Start of Data section

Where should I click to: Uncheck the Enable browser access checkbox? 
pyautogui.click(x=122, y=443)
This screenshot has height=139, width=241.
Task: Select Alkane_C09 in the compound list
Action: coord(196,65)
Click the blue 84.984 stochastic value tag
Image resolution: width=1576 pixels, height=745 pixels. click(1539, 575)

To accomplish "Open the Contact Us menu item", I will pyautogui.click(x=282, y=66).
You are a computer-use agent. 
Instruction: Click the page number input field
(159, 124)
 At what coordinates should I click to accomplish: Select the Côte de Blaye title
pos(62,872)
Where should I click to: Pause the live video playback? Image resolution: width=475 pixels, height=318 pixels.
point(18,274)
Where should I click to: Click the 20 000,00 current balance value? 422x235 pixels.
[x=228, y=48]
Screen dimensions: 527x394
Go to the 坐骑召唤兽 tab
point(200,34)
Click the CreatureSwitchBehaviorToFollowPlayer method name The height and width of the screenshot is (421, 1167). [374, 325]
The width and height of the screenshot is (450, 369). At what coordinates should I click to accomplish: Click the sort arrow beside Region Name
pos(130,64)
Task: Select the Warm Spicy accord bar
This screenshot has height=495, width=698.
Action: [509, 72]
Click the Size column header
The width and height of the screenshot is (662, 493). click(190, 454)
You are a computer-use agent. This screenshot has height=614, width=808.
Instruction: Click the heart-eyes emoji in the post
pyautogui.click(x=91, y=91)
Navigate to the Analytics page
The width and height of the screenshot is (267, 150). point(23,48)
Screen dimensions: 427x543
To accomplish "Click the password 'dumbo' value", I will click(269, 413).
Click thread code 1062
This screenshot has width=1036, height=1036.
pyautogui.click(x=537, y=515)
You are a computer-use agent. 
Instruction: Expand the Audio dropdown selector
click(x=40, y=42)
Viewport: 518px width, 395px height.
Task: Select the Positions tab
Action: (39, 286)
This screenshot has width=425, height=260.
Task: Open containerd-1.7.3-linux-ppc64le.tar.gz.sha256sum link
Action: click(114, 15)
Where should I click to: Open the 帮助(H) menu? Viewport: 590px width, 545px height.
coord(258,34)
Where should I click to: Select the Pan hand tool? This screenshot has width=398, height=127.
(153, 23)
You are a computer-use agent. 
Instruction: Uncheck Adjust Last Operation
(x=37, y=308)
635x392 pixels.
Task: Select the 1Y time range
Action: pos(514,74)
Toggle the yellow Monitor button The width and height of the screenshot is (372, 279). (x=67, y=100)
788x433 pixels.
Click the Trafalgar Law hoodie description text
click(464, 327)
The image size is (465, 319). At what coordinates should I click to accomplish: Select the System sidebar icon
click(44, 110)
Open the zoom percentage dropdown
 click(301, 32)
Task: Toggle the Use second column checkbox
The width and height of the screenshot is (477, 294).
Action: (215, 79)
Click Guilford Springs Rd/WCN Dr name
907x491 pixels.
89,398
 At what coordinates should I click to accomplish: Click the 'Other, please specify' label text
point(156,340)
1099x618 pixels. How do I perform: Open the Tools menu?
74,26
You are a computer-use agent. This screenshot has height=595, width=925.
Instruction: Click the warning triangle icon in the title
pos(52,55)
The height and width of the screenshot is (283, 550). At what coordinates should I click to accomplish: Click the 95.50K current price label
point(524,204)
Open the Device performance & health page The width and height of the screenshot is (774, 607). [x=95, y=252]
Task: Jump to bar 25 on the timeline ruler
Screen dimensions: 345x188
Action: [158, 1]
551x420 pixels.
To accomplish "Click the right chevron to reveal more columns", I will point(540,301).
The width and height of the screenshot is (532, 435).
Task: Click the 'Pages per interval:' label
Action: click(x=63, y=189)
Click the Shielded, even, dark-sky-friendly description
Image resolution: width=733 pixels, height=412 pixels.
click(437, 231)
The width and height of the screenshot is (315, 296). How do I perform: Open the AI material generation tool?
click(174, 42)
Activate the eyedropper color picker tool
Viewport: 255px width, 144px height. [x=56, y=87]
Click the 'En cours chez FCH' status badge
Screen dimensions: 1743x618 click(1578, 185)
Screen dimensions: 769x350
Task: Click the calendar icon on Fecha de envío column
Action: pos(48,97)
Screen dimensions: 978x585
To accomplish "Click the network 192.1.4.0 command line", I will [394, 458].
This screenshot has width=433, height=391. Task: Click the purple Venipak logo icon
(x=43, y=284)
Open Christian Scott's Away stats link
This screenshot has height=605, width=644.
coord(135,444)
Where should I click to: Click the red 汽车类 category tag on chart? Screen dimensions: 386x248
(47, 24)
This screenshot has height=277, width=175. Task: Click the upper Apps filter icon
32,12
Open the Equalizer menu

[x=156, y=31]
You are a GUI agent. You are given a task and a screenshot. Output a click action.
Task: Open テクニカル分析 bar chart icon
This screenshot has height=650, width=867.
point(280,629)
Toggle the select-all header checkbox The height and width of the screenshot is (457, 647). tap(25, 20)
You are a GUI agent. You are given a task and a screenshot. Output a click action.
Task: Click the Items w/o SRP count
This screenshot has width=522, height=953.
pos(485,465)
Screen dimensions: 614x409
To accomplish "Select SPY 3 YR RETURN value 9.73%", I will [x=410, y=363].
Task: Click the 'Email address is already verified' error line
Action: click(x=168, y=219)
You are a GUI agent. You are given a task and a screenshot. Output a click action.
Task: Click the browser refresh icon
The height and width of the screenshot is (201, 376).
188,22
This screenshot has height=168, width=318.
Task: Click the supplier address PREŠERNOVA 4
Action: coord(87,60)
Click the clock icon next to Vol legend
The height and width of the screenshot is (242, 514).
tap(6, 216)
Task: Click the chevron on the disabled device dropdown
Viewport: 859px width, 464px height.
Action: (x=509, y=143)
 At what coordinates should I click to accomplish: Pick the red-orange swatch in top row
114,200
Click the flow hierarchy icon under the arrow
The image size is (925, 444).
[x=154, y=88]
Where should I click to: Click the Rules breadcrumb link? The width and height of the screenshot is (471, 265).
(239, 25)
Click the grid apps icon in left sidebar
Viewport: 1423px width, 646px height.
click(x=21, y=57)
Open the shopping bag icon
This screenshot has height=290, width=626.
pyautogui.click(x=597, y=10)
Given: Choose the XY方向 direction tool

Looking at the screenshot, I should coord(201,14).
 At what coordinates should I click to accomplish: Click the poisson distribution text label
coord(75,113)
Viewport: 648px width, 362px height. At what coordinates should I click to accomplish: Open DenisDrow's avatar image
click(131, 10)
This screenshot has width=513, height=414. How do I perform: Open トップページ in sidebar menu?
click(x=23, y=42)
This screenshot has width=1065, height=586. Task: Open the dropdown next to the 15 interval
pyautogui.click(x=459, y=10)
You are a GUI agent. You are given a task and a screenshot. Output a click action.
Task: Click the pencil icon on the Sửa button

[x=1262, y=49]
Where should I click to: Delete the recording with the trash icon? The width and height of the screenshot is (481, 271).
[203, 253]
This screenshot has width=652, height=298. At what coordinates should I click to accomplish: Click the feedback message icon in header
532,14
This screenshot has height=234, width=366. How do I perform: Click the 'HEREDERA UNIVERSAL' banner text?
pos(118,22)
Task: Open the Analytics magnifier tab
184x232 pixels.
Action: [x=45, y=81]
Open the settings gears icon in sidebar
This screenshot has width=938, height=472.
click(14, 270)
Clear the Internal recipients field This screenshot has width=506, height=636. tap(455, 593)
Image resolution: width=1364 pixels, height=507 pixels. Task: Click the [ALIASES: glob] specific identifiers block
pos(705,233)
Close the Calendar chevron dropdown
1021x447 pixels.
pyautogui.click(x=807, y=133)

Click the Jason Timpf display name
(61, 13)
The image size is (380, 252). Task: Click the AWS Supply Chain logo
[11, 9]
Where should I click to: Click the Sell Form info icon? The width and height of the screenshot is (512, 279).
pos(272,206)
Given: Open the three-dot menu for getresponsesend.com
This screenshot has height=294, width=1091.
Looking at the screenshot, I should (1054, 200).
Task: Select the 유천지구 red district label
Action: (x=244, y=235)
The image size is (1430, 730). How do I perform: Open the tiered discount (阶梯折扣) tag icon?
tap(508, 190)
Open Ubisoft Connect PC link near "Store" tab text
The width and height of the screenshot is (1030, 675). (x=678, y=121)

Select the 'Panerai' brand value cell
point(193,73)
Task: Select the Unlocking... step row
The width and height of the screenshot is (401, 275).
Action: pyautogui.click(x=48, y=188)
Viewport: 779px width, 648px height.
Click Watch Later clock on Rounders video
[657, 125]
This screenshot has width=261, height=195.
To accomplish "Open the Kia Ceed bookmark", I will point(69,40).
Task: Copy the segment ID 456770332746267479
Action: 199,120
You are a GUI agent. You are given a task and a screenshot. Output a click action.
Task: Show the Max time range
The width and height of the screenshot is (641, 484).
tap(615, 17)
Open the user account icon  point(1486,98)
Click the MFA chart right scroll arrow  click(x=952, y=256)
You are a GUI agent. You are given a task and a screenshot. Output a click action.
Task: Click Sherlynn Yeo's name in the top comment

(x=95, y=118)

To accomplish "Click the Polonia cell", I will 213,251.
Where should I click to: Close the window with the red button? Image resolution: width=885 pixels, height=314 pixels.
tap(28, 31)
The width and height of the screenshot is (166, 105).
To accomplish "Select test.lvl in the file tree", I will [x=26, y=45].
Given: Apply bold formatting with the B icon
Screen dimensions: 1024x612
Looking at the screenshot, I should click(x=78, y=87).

End of Data section

Task objective
Set down the line that contains "This screenshot has width=261, height=195." exactly. Do the same for each later line of the data, through the end, and add nothing.

Response to the task
This screenshot has width=261, height=195.
To accomplish "Open the Kia Ceed bookmark", I will point(69,40).
Task: Copy the segment ID 456770332746267479
Action: 199,120
You are a GUI agent. You are given a task and a screenshot. Output a click action.
Task: Show the Max time range
The width and height of the screenshot is (641, 484).
tap(615, 17)
Open the user account icon  point(1486,98)
Click the MFA chart right scroll arrow  click(x=952, y=256)
You are a GUI agent. You are given a task and a screenshot. Output a click action.
Task: Click Sherlynn Yeo's name in the top comment

(x=95, y=118)

To accomplish "Click the Polonia cell", I will 213,251.
Where should I click to: Close the window with the red button? Image resolution: width=885 pixels, height=314 pixels.
tap(28, 31)
The width and height of the screenshot is (166, 105).
To accomplish "Select test.lvl in the file tree", I will [x=26, y=45].
Given: Apply bold formatting with the B icon
Screen dimensions: 1024x612
Looking at the screenshot, I should click(x=78, y=87).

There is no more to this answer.